A. The pardon of sin, the gift of the Holy Ghost, and eternal life.
Q. 37. What are the two conditions of this covenant?
A. Repentance towards God, and faith towards our Lord Jesus Christ.
Q. 38. What is it to repent of your sins?
A. It is to be sorry that I have offended God, in what I have done amiss, and to do so no more.
Q. 39. What is it to believe in Jesus Christ?
A. It is to receive him, and rely upon him as my Prophet, Priest, and King, and to give up myself to be ruled, and taught, and saved by him.
Part IV. — Concerning our Duty to God, Ourselves, and our Neighbour.
Q. 40. How must you evidence the sincerity of your faith and repentance?
A. By a diligent and conscientious obedience to all God’s commandments.
Q. 41. What is the first and great commandment?
A. To love God with all my heart.
Q. 42. What is the second, which is like unto it?
A. To love my neighbour as myself, and to shew it, by doing as I would be done by.
Q. 43. What is the honour you owe to God’s name?
A. I must never take his name in vain; but must always make mention of it with reverence and seriousness.
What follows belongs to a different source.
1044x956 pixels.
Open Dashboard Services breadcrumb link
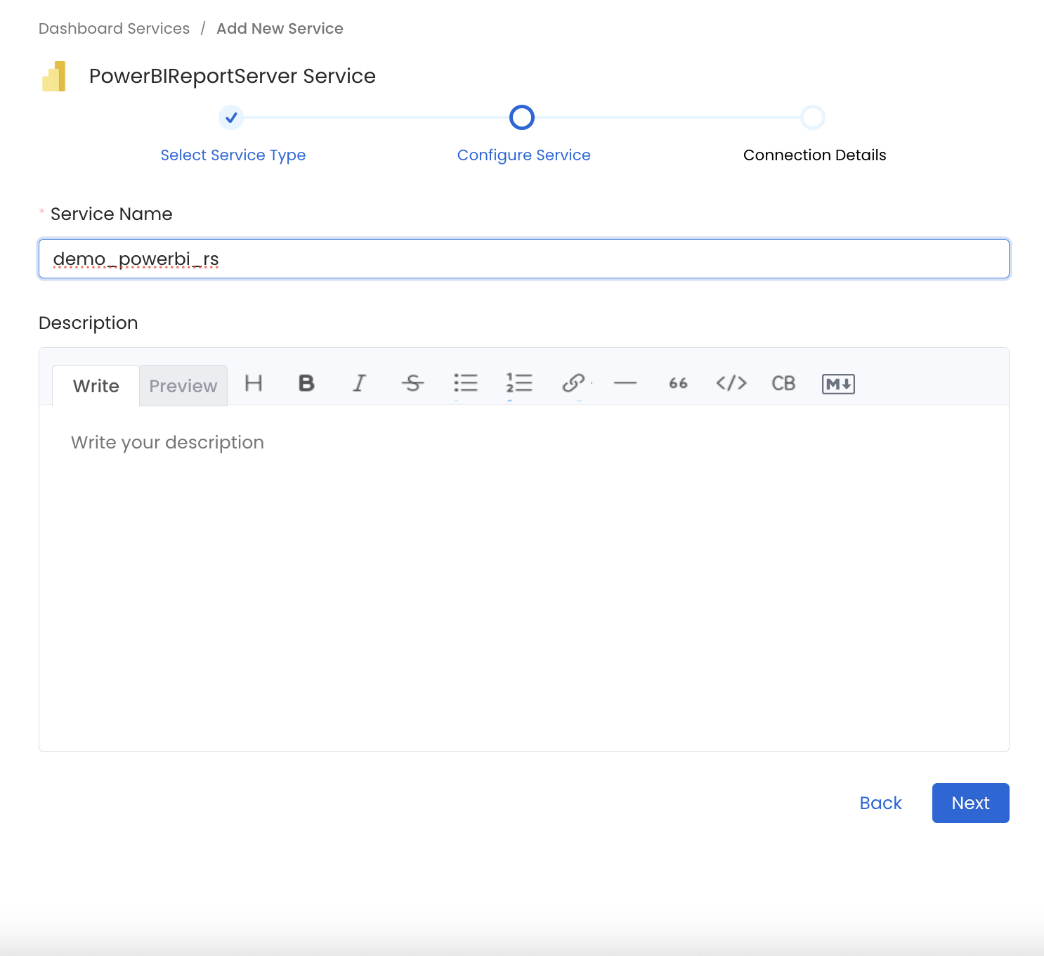click(x=114, y=29)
Q. 44. What is the honour you owe to God’s word?
A. I must read it, and hear it with diligence and attention: I must meditate upon it, believe, and frame my life according to it.
Q. 45. What is the honour you owe to God in his providence?
A. I must receive all his mercies with thankfulness, and I must bear all afflictions with patience, and submission to his holy will.
Q. 46. What is the honour you owe to the Lord’s Day?
A. I must keep the sabbath holy to God, by a diligent performance of the religious duties of the day, both public and private, not speaking my own words, nor doing my own works on that day.
Q. 47. How must you honour God in prayer?
A. I must every day, by solemn prayer, seek the favour of God, and give unto him the glory due unto his name.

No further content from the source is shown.